Implement "vSwitch" for VMs/Containers

will_dennis · March 27, 2025, 9:22pm

Hi iX team,

Kicking tires on latest Fangtooth. I used to use Proxmox for my virtualization needs, before we got VMware. Now, with Broadcom’s hefty price increases, we may be leaving VMware (to what I don’t know at this point, not the VMW lead here.) Both Proxmox and of course VMware have the concept of a “vSwitch” which can be created on demand, and linked to a physical NIC on the host to gateway it out to the rest of the corporate network. These "vSwitch"es are also VLAN-aware, and so one can run a “trunk” link to the server with multiple VLANs on it, and then break them out on “port groups”. It looks like at this point, Fangtooth has a simple NAT’d bridge, using a public 10.x.x.x IP net internally, and then NAT-ing out traffic to the TrueNAS’s “public” IP. Are there any plans to use either Linux bridging, or something like OpenVSwitch, to give a more corporate-grade network structure to TrueNAS for virtualization?

I’d like to be able to spin up VMs or LXC containers on one or more of our corporate VLANs, and have them be able to get DHCP from our corporate servers, for instance.

KpuCko · June 7, 2025, 5:54am

I will vote for this as well as it would be very beneficial from my perspective.

This immediately gives you the ability to use trunk port and run any routing software as a VM.

If OpenvSwitch is too complicated to get implemented, in Linux there is a vlan-aware bridge which will do “the same” job.

So both of them can do trunking.

Now if we want to get trunk ports the only way to do that is via additional hardware like network cards.

yaya · June 14, 2025, 8:48am

fully agree +1
I am trying to run cisco 9800cl on instances and going to drive crazy soon

pmh · June 14, 2025, 9:14am

I assume a bridge interface can do that.

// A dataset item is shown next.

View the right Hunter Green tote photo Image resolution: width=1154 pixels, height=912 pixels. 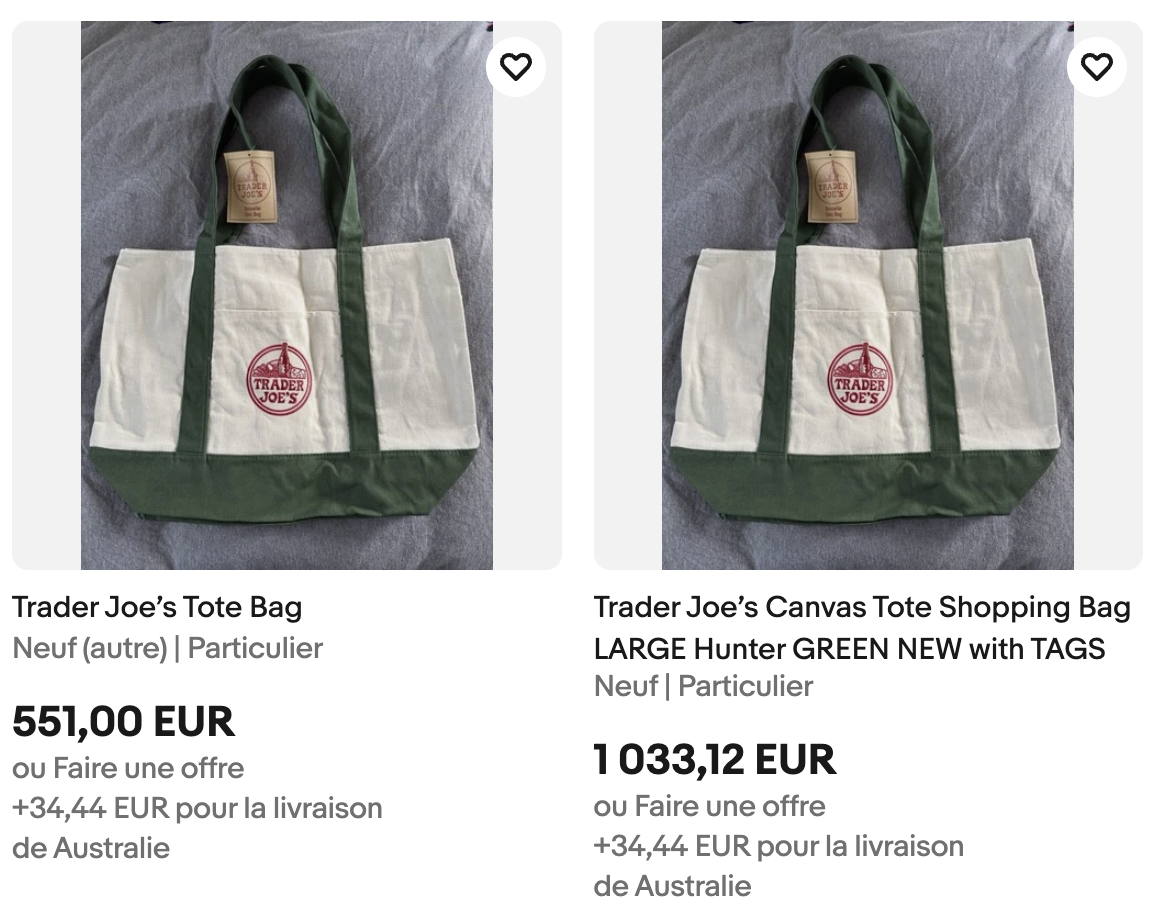pyautogui.click(x=868, y=291)
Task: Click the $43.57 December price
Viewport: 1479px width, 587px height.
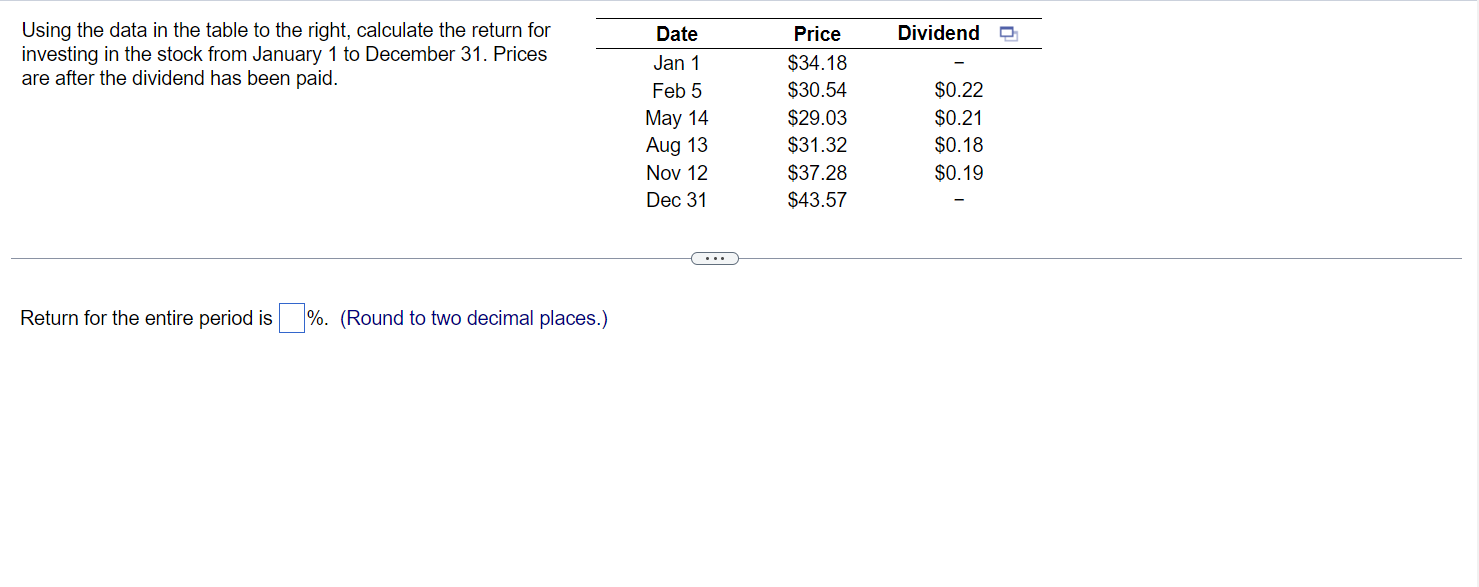Action: point(816,199)
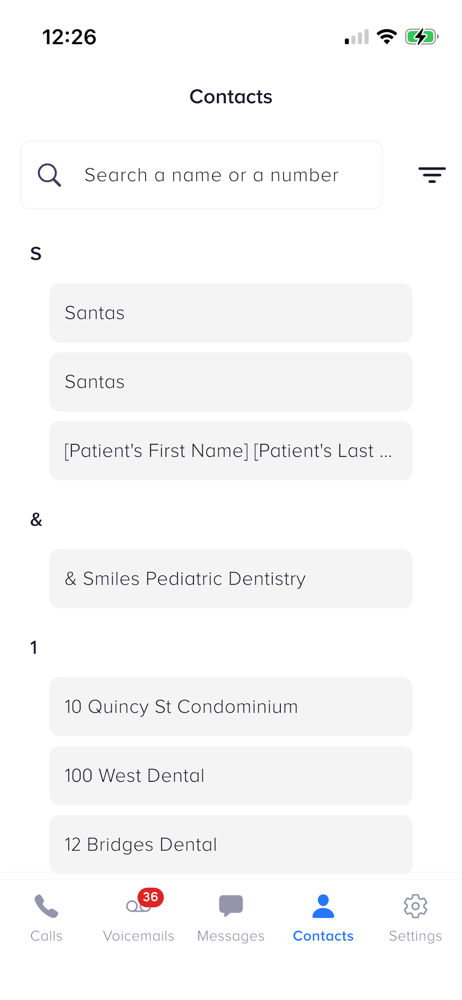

In contrast to ESXi you would need to create one bridge per VLAN instead of one vSwitch with a port group per VLAN, but it should work.

I have been running this setup on CORE for years. Specifically for VMs and jails.

I started with “I assume” because I have not yet tried that with SCALE/CE.

KpuCko · June 20, 2025, 4:28am

Yeah, you can create as many bridges as you want, then pass traffic from different vlans into your VM, but all of this has to be done with different interfaces (from VM point of view)

In opposite, if you want to have vlan tags visible into the VM itself, this can be done with OpenVSwitch or vlan-aware Linux bridge.

I use OpenVSwitch approach in my Proxmox servers and I added the phisical interface as an OpenVSwitch member, assign it as a trunk port, then created so called “management” interface into the OpenVSwitch where I set IP of the Proxmox server and a few vlan interface with tags to pass this to the VMs inside.

Everything works like charm. And it is very easy to implement.